Caporetto sembra essere stato perciò un modello analogico, articolato allegoricamente, che ha avuto un peso determinante nella costruzione testuale dell’Incendio di via Keplero. Non certo una sinopia ma piuttosto un palinsesto, genettianamente inteso. Aver raschiato e letto quel palinsesto (se la mia interpretazione è corretta) è certamente importante in sé, ma ancora più rilevanti potrebbero essere le conseguenze critiche d’ordine generale a cui tale scoperta condurrebbe. Ho parlato prima di allegoria perché dal punto di vista tecnico-retorico il testo di Gadda è costruito su una lunga serie di corrispondenze i cui significati sono inambigui e precisi; il che vuol dire che non hanno la vaghezza e la soggettività arbitraria dei simboli. Tuttavia ho anche dovuto precisare subito che a differenza di quanto accade nell’allegoresi tradizionale, nella costruzione metalogica di Gadda non vi è alcuna soppressione né subordinazione del significato primo in favore del significato allegorico. Anzi accade il contrario: la rotta di Caporetto vivifica ed esalta proprio la terribilità di un vero e proprio incendio cittadino.

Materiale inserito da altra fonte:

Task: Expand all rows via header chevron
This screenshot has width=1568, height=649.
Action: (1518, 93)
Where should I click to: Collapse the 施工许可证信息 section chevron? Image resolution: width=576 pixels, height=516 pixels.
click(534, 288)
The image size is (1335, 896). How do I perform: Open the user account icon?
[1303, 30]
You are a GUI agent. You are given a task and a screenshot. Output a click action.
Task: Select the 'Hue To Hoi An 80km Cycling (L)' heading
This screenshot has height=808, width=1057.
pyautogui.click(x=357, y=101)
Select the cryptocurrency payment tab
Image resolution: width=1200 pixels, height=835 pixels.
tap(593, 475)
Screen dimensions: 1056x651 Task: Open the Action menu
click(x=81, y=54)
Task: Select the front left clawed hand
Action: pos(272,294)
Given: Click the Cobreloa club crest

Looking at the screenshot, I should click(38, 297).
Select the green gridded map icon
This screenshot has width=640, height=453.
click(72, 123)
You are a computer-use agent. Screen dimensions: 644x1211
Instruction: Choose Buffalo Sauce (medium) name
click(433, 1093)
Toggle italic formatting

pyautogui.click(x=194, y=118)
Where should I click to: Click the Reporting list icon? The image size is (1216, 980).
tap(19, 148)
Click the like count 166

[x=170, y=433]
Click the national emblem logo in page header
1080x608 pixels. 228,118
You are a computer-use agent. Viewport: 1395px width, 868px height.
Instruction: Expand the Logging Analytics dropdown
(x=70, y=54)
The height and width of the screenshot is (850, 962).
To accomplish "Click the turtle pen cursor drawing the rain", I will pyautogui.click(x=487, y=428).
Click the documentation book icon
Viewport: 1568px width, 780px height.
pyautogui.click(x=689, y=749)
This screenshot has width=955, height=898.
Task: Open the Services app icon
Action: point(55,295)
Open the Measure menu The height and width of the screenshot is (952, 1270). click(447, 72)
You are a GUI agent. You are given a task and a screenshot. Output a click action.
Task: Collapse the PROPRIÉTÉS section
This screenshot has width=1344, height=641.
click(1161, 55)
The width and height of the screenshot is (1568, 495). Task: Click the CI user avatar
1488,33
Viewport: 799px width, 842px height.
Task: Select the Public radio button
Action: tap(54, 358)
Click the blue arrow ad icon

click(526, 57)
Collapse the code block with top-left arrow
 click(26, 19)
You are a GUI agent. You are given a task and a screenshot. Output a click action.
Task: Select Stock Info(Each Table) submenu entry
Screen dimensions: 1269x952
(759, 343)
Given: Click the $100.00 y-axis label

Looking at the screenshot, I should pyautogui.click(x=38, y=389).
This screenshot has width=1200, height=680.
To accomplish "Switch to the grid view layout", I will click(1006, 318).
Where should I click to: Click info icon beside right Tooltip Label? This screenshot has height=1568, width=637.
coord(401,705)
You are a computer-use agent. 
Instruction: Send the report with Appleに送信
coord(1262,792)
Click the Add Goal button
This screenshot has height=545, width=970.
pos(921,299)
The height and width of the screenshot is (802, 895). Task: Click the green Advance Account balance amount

Eppure Gadda non avrebbe, e non ha, parlato di allegoria ma di simbolismo, anzi di «criptosimbolismo», e si può ben indovinare il perché: tra l’evento simbolizzato e la sua simbolizzazione non vi è per il nostro scrittore un rapporto arbitrario e convenzionale legato ad un codice preciso, com’è nell’allegoria – la «semplice e volgare allegoria», come l’ha chiamata (I viaggi, la morte, SGF I 571). Al contrario vi è o vi deve essere sempre un profondo legame simbiotico. La forza distruttiva e naturale dell’universo (leggasi il Male) è una sola, la si chiami Caporetto, Etna o incendio di via Keplero.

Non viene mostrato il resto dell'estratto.